RDataFrame snapshot automatic type deduction performance


ROOT Version: 6.16
Platform: Not Provided
Compiler: Not Provided


I am trying to do a few thousand snapshots of a dataframe with different filters. The snapshots do all write the same columns. From following code I get that ~1s per snapshot is spend because of the automatic column type deduction. I would like to use the automatic deduction, but the performance is a bottleneck for me.

Is there a way to do this deduction only once and somehow apply it for all snapshots?

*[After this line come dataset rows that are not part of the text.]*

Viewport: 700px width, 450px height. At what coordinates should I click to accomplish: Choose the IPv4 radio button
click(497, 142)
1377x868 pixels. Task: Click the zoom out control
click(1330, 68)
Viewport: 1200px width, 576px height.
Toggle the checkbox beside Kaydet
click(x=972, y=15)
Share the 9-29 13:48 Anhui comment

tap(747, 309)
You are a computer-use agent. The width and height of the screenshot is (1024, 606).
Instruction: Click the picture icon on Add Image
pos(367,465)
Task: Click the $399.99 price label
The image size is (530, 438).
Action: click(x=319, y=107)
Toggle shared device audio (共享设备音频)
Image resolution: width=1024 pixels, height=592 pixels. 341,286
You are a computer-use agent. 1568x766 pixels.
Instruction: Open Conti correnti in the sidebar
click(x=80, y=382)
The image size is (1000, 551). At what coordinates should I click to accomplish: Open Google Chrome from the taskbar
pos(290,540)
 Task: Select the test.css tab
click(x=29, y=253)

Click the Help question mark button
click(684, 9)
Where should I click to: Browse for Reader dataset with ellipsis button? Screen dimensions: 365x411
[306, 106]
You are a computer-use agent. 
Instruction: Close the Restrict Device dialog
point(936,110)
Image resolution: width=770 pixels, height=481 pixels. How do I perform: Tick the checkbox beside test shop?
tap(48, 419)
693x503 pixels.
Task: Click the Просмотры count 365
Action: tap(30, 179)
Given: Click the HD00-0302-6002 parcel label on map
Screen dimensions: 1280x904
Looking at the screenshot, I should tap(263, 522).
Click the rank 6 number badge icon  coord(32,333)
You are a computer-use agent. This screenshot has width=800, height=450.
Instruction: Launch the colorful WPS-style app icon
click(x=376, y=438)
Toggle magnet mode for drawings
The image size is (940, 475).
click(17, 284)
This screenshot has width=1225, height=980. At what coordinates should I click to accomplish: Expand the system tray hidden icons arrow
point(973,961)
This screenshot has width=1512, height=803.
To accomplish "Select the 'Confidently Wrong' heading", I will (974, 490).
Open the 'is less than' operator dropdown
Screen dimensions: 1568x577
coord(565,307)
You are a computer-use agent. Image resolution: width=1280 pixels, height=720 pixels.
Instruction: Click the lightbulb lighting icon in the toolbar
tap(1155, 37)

ROOT::RDF::RNode defines(ROOT::RDF::RNode node, int ncols){
    if(ncols > 0){
        return defines(node.Define("x"+std::to_string(ncols), [ncols](){return ncols;}), ncols-1);
    }
    else{
        return node;
    }
}

int main(){
    ROOT::RDataFrame df_orig(10);
    auto df = defines(df_orig, 3);
    std::time_t start = std::time(0);

    ROOT::RDF::RSnapshotOptions opts;
    opts.fLazy = true;
    using SnapRet_t = ROOT::RDF::RResultPtr<ROOT::RDF::RInterface<ROOT::Detail::RDF::RLoopManager>>;
    std::vector<SnapRet_t> rets;
    
    start = std::time(0);
    for (auto i = 0; i < 5; ++i){
        rets.emplace_back(df.Snapshot<int,int,int>("t", "f" + std::to_string(i) + ".root", {"x1","x2","x3"}, opts));
    }
    std::cout << "time with template: " << std::time(0) - start << "s" << std::endl;

    start = std::time(0);    
    for (auto i = 0; i < 5; ++i){
        rets.emplace_back(df.Snapshot("t", "f" + std::to_string(i) + ".root", {"x1","x2","x3"}, opts));
    }
    std::cout << "time without template: " << std::time(0) - start << "s" << std::endl;

    return 0;
}

Hi,

thanks for your report. We are aware of this performance degradation pattern and will implement a solution asap, not sure we’ll make it in time for reease 6.18.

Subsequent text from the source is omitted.